SUPPLIED RECORDS.

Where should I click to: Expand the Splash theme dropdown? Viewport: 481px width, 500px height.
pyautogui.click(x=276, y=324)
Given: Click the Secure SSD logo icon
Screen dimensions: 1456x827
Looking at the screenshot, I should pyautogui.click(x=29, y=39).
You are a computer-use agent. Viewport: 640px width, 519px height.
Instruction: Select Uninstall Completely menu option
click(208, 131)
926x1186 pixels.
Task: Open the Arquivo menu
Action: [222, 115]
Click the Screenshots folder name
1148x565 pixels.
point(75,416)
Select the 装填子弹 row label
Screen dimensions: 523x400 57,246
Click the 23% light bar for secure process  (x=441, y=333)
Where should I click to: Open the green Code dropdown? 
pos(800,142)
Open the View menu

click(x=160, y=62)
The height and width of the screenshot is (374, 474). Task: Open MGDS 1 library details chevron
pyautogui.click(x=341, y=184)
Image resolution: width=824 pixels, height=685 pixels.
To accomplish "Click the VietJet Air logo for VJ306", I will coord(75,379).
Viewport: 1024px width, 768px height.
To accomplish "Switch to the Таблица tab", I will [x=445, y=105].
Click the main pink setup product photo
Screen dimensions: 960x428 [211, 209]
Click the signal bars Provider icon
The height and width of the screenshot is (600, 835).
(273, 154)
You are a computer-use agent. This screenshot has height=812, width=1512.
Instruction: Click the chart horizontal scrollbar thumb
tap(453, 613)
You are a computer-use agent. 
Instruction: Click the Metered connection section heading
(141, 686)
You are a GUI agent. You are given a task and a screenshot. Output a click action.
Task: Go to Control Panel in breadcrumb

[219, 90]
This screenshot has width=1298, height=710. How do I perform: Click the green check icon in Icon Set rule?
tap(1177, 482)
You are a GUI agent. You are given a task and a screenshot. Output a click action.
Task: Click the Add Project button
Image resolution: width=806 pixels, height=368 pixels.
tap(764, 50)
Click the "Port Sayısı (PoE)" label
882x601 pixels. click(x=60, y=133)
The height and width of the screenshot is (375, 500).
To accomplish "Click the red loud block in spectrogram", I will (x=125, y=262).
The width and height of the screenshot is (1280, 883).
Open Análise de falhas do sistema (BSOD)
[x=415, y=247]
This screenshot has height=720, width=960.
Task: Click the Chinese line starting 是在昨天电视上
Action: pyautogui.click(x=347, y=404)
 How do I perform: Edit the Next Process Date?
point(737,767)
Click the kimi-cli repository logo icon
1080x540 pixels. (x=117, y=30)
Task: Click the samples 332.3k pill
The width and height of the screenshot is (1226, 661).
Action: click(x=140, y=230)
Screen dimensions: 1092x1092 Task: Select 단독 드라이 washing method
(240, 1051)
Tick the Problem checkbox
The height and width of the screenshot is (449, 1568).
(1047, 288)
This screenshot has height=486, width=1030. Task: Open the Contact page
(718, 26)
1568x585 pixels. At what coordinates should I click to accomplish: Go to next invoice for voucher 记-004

TASK DETAILS.
Look through the entries and return each line that has the word "agent" in it.

OUTPUT.
You are a computer-use agent. Viewport: 640px width, 519px height.
You are a computer-use agent. This screenshot has height=812, width=1512.
You are a computer-use agent. 
You are a GUI agent. You are given a task and a screenshot. Output a click action.
You are a GUI agent. You are given a task and a screenshot. Output a click action.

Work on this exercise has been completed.